Fledgling artist Darran White displayed his creations and garnered notoriety from judges and the general public during the Beachcombers Festival Saturday at Azalea Middle School.

White, who began making driftwood sea-life displays two months ago, won first place in the Natural Driftwood division and the Peoples Choice award. His was one of 101 entries submitted for judging at the indoor festival.

The driftwood art is created by polishing the wood and preserving the sea life he finds on the beaches. The work is assembled and finished with clear-coat, White said.

I want to give people an idea of whats under there, said White, who is an ocean diver.

Originally, he made about 60, which he said his wife kept. Then he began making them for loved ones. They became easier and faster for him to create, so he began creating them for sale.

White not only entered a piece for judging, he had a table where he sold his driftwood creations. Within four hours he sold all of his wall hangings and had about 20 pieces left on his table.

The school gym was surrounded by booths ranging from photographs, wood carvings, jewelry and kelp baskets. On display for judging was everything from minute hand-painted driftwood and rocks to an 11-foot Eiffel Tower, built by Ron Bodman, that seemed to dominate the gym floor. Attached to the tower was a blue ribbon in the Art of Driftwood and Beachcombed Materials division.

Near the tower, visitors could imagine leaving Paris on a train, the creation of Bill and Alice Sprowl.

Trains, wildlife and portraits were among Sprowls creations carved with a scroll saw.
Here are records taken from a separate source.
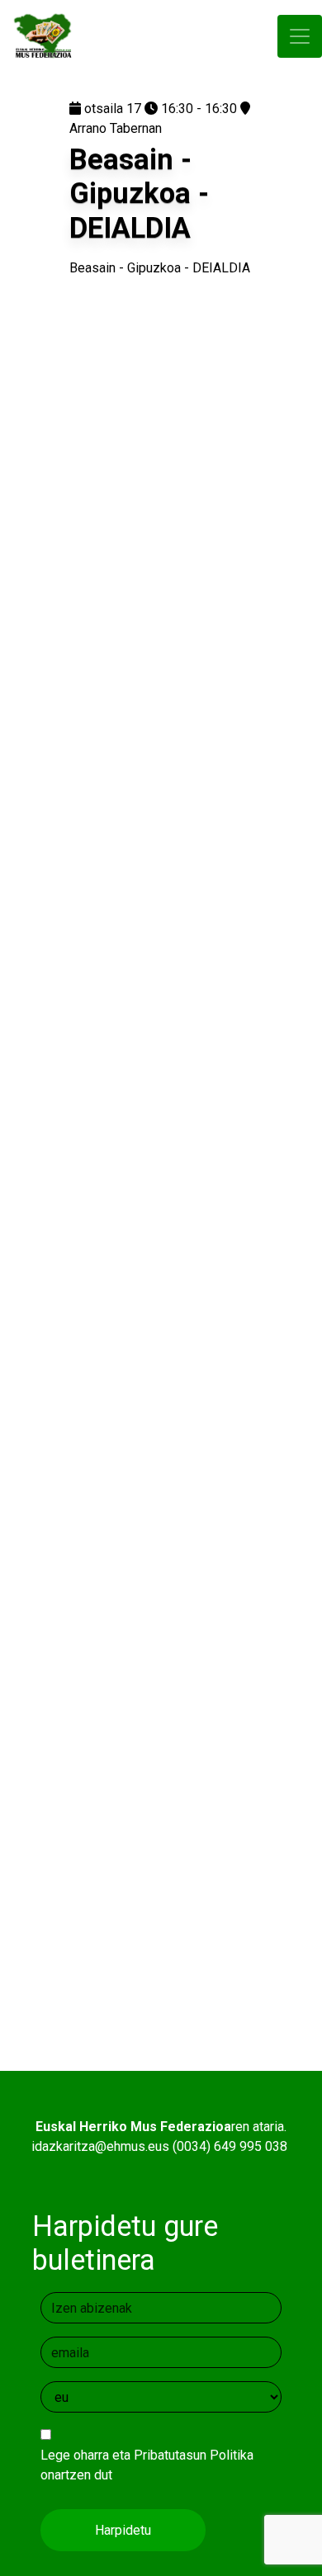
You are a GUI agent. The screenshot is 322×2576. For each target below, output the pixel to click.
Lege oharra (74, 2455)
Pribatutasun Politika (193, 2455)
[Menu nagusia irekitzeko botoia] (299, 37)
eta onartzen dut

Most of his creations were made from a myrtle tree he fell in his back yard. Sprowl said the wood was too beautiful to make into firewood, so he had a friend mill it.

He has been making the art pieces for the past three years, but this was his first public showing. He is planning to be in future art shows, he said.

Bernie Lindley, his family and fishing boat crew, were showing off their newest enterprising creation crab ring planters.

Crab rings are fashioned to stand on end and be filled with plants. It was an idea that came at the spur of the moment from a crew member, Lindley said. Making the nautical planters provides a means of occupation when fishing is slow.

Other booths included handcrafted jewelry created by Helen Wigginton and her daughter, Louise Shaw. At the same table were birdhouses created by Louises husband, Randy Shaw.

Next to Shaws booth was a table covered with sea kelp baskets made by Trudy Elliot, who conducted basket-making workshops at last and this years festivals.Workshops were scheduled throughout the day, including rock identification, driftwood polishing, marine mammals and marine coastal weather. Two workshops included field trips, neither of which was hampered by the rain.

Children and adults were entertained in the school cafeteria with activities led by Miss Dori of Chetco Community Public Library. People were given the opportunity to make driftwood creations, paint rocks and paint faces.

Four girls from Brookings-Harbor High Schools Bear Delights dance team were on hand to teach children easy dance steps.

High school girls also sold raffle tickets for two sculptures donated by Brookings artist Manuel Lopez. Proceeds from the raffle are to go toward helping Beth Edwards, a high school girl with a liver problem.

Erin Gardner and Courtney Wood said they sold more than $400 in tickets at the festival for the hand-carved steatite salmon valued at $1,500 and a bronze loon valued at $800.

Tickets sales continue at Chetco Federal Credit Union in Harbor through Memorial Day weekend. Tickets are $5 each.

The fundraiser is the girls senior project. Prior to the festival, the girls had a Jell-O wrestling event that raised more than $1,000, Gardner said.

Judging the art contest were Kathy Ramsey, Rick Gray and Elmo Williams.

Winners included:

Natural Driftwood Nancy Lee, second; Jeff Gallemore, third.

Finished Driftwood Harold Thiesen, first and second; Bill Hiltz, third.

Art of Driftwood and Beachcombed Materials Thiesen, second; Hiltz, third.

Textiles and Beachcombed Materials Joan Cooper, first; Pam Callaway, second; Ellen Burkhead, third.

Household Furnishings Richard Willis, first and second; Gallemore, third.

Miniatures Lee, first; Lyn Griggs, second; Thiesen, third.

Collections Gallemore, first; Alice Fuller, second; Lee, third.

Decorated Driftwood Boards Jeannene Yarbrough, first; Ann Moore, second; June Harvey, third.

Childrens Marisa Callaway, first and second.

Floats Thiesen, first; Jim Wickham, second.

Photography Violet Burton, first; Marrian Petrucelli, second; Thiesen, third.

Paintings Leonard Burton, first; Michaeline Stroud, second; Bette Sherbourne, third.